The National Catholic Review
Daniel J. Harrington
Twenty-sixth Sunday in Ordinary Time (B), Oct. 1, 2006
“Whoever is not against us is for us” (Mark 9:40)

In this Sunday’s passage from Mark 9, Jesus offers pieces of advice to his followers about dealing with outsiders and insiders. The different sayings were put together at the oral stage with the help of keywords like “name” and “scandalizes” (or “causes to sin”). Their present context as part of the Markan Jesus’ instructions about discipleship on the way to Jerusalem suggests that they now also concern life within the Christian community.

 

The first part of the first section touches on a very important issue in our church and world today: the relationship between Christians and those outside the Christian faith community. In the episode of the “strange exorcist,” Jesus shows a remarkable openness to an outsider. When John complains that someone outside their circle is driving out demons in Jesus’ name, Jesus comments that no one performing a miracle in his name can speak badly of him. Then he states as a general principle that “whoever is not against us is for us.” (It should be noted that in Matt 12:30 Jesus seems to say the opposite: “Whoever is not with me is against me.”)

The Old Testament reading from Numbers 11 is intended to provide a biblical background for Jesus’ display of tolerance. Two of Moses’ assistants, Eldad and Medad, were prophesying by the spirit of God outside the gathering of the elders. When Joshua complains about this, Moses does not agree and proceeds to wish that all of God’s people might prophesy. Both Moses and Jesus are able to see God at work in surprising places and persons, so they counsel tolerance toward outsiders who seem to manifest the spirit of God.

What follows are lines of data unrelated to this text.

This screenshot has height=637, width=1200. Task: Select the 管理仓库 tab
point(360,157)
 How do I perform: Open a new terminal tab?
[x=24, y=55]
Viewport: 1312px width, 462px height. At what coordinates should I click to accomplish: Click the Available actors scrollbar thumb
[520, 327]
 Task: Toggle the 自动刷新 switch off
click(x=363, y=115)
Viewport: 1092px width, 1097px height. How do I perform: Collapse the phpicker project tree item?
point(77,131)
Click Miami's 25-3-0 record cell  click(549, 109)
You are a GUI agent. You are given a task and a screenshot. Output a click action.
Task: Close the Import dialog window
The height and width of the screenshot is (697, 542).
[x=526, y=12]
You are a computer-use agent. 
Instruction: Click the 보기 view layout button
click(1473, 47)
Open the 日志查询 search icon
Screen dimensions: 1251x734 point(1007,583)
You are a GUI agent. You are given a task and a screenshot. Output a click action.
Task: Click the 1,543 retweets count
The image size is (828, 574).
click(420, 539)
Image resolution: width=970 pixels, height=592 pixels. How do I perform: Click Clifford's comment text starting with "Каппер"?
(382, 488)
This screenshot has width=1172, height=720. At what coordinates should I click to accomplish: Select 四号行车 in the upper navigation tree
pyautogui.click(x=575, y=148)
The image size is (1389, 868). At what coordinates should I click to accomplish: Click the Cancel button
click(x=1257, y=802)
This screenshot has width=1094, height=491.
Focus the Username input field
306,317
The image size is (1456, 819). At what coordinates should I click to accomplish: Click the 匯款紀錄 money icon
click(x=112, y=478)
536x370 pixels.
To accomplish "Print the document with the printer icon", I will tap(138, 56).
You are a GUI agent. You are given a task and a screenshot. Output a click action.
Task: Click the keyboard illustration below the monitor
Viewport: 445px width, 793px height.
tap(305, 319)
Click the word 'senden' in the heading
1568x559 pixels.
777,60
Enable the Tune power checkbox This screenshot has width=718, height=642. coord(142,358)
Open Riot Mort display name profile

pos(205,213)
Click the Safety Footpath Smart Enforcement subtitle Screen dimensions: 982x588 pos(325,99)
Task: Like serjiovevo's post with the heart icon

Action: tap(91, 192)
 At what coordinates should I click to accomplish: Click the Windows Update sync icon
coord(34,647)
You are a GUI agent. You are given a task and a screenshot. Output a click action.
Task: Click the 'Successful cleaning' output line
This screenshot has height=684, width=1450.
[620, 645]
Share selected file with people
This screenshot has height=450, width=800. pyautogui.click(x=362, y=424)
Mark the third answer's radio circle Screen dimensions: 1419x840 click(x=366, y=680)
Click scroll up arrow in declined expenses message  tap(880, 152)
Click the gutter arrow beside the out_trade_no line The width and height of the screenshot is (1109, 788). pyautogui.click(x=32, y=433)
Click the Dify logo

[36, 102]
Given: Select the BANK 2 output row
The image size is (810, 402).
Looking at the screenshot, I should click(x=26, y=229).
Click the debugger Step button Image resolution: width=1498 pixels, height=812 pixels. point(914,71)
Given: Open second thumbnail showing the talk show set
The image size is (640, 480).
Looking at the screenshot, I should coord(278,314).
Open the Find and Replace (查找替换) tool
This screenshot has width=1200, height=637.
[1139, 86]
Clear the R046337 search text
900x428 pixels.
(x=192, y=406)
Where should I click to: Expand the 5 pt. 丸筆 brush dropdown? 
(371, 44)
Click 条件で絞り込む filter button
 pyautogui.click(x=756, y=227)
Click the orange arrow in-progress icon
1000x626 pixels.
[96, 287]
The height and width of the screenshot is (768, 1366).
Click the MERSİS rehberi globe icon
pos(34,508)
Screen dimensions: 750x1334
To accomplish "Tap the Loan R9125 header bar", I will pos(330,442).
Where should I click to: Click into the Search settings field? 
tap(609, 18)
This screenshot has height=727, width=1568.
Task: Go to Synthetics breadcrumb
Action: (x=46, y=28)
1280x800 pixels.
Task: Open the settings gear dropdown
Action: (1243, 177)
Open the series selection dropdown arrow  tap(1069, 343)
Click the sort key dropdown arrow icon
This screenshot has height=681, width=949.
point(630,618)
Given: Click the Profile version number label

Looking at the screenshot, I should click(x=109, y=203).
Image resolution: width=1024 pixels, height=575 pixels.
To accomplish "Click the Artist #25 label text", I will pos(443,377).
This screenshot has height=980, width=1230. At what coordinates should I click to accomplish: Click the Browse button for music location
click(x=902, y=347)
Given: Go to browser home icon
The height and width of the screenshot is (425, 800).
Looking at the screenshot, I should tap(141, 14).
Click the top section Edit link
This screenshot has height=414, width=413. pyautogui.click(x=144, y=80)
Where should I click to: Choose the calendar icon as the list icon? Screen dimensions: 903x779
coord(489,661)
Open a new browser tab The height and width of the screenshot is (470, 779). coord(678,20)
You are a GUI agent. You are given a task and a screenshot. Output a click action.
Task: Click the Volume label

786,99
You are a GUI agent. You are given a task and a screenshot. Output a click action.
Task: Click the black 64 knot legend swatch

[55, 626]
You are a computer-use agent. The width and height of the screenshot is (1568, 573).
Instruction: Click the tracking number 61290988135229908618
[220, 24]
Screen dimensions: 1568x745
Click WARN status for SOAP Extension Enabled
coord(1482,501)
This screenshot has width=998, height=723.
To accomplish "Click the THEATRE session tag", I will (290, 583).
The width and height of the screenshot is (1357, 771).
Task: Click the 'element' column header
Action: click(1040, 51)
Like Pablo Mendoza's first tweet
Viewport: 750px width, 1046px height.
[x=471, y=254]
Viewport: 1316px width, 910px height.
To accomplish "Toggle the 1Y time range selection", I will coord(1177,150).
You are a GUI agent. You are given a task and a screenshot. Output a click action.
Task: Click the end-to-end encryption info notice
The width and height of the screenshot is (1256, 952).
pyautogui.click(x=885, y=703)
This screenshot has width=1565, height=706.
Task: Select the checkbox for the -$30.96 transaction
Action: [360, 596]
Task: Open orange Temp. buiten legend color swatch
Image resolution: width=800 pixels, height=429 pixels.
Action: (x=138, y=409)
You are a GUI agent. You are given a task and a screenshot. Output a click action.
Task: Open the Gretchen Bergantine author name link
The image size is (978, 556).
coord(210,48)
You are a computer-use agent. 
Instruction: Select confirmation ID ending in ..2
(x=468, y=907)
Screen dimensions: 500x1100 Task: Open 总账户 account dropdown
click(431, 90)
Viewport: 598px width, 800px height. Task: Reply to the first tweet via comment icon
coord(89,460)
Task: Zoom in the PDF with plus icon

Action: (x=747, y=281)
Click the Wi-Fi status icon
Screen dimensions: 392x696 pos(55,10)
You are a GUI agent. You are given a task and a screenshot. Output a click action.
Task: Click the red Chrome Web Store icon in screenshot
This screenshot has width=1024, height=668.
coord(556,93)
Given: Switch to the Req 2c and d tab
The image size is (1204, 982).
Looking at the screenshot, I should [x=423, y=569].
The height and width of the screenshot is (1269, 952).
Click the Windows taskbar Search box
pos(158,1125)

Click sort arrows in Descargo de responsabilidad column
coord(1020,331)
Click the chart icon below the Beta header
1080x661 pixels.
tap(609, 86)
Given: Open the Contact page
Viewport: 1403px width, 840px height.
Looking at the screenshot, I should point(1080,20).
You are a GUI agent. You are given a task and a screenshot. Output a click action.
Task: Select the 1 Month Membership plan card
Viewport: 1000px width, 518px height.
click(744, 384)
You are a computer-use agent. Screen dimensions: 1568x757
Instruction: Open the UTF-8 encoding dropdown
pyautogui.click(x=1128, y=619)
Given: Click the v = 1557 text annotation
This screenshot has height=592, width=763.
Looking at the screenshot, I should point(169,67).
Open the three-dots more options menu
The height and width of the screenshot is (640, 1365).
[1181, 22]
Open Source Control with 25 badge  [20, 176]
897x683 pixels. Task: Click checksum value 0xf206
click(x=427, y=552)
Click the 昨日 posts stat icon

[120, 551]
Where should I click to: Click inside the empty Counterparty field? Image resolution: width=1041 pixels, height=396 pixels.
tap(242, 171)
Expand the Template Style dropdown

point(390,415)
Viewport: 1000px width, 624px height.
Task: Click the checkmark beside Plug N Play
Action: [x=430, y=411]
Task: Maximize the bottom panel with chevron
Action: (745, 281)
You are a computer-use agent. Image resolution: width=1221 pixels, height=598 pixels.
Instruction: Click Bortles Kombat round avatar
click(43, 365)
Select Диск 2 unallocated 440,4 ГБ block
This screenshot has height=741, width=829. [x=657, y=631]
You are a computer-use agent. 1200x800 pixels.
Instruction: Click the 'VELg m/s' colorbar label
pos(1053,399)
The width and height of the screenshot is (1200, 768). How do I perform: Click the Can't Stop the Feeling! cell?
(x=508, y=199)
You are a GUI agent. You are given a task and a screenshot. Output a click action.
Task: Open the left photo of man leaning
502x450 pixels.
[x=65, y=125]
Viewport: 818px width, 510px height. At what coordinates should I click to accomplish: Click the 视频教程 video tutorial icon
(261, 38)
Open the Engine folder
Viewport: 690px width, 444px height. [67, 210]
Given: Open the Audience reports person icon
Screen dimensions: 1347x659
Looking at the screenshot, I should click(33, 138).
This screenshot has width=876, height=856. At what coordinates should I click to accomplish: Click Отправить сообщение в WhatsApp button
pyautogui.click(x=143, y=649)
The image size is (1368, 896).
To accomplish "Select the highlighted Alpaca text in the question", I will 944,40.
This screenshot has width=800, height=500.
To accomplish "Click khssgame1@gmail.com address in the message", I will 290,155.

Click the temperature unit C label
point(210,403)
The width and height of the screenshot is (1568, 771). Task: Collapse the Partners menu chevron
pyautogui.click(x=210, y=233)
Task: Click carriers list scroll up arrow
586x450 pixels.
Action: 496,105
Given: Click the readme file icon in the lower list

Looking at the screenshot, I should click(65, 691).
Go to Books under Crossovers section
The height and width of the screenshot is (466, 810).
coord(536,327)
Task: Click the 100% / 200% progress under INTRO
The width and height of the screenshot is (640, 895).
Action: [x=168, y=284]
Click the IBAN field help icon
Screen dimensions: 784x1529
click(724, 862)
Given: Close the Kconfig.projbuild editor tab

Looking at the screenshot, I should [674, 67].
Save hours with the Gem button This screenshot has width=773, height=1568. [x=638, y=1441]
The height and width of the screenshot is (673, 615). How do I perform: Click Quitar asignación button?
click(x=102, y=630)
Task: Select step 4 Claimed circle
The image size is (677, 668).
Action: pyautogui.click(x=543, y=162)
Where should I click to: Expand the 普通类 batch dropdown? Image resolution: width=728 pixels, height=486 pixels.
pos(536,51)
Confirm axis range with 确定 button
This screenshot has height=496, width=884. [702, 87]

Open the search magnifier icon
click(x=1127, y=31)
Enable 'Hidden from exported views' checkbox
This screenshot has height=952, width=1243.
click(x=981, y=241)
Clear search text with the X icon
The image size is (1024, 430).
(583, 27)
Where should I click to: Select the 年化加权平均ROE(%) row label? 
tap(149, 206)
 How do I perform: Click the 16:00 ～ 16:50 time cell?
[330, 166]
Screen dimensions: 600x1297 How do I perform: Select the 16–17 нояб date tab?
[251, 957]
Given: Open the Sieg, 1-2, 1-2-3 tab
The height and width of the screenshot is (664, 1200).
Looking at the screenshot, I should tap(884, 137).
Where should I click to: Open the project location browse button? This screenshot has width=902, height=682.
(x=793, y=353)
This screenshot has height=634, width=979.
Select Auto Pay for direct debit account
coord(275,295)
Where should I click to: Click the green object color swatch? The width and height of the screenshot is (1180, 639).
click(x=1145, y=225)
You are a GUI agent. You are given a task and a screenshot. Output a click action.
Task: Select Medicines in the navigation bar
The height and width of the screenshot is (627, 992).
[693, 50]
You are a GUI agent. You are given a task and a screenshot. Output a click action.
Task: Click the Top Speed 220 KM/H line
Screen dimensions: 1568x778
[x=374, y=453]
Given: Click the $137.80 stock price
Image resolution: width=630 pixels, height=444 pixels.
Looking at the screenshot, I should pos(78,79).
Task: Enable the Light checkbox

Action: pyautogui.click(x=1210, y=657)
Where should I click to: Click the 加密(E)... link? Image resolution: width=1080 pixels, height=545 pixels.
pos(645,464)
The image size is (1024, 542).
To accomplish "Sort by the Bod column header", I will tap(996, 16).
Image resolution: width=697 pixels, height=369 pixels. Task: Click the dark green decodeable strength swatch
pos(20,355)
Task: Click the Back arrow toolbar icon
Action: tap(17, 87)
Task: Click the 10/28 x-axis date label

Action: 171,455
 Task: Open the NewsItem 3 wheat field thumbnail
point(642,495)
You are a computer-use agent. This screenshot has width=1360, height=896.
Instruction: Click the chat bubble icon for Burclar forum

The second part of the first section concerns acts of kindness done by outsiders to followers of Jesus. Jesus indicates that such good deeds will be rewarded by God, since they are done ultimately to Jesus and his Father. Once more Jesus displays an open, tolerant and affirming attitude to those outside his circle.

The second section in today’s passage from Mark 9 is addressed to those inside the circle of Jesus’ followers. It is a stern warning against “scandalizing” other Christians—that is, causing them to sin. It has been described as “Jesus on a bad day.” The Greek word skandalon refers to a rock or stumbling block that impedes the progress of others. The image of the body here is very likely a symbol of the Christian community (the body of Christ). The extreme and even hyperbolic language (“cut it off”) emphasizes the seriousness with which giving scandal is taken.

Here Jesus holds insiders to a high standard. They must not harm the body and the spirit of other believers under any circumstances. Giving scandal in this sense is a grave evil that must be avoided. If it is not avoided, then it must be corrected and punished. In this context the sexual abuse of children by priests and other adult authority figures (our own recent church scandal) appears to be an especially heinous crime because of its baneful effects on the victims and on the church as a whole.

The warnings against the rich in today’s fifth and last reading from the Letter of James are also stern. When that letter was written, there were very few Christians in the world, and hardly any of them were rich. So these warnings were most likely aimed originally at outsiders, who were mainly absentee farm-owners. However, since in 2006 there are many Christian millionaires and since the United States is now the richest country in the world, James’s warnings to the rich have special significance for us as Christian insiders today.

Prior to Chapter 5, James has already warned the rich about the coming reversal of the fortunes of rich and poor, described how the rich usually expect and receive favorable treatment from others and charged that the rich spend most of their time and energy acquiring and maintaining their material wealth. In James 5 the idea of the divine judgment is the key to understanding the warnings about the miseries coming upon the rich. James illustrates the futility of trying to pile up wealth for security with images of rotting riches, moth-eaten garments and rusting metals. Then he accuses the rich of holding back the wages of their employees, living in luxury while others go hungry and being responsible for the deaths of innocent persons. Does any of this sound familiar?

James once more calls for social justice. His teaching offers consolation to the honest poor among us and a challenge to the more affluent. His wise advice is also something that we in the United States need to hear as a nation and to act upon. Dismissed by Luther as the “epistle of straw,” the Letter of James seems especially relevant in our time and place.

Daniel J. Harrington, S.J., is professor of New Testament at Weston Jesuit School of Theology in Cambridge, Mass.

Readings: 
Readings: Num 11:25-29; Ps 19:8, 10, 12-14; Jas 5:1-6; Mark 9:38-43, 45, 47-48
Prayer: 

• What significance might the Markan Jesus’ sayings about outsiders have for relations between Christians and other persons of good will?

• Why should insiders (that is, Christians) be held to a high standard in their behavior? What message do the Markan “scandal” texts convey in the context of revelations about clerical sexual abuse?

• How might James’s warnings to the rich be applied today to your church, community and country? What changes in attitudes and actions might such an exercise bring about?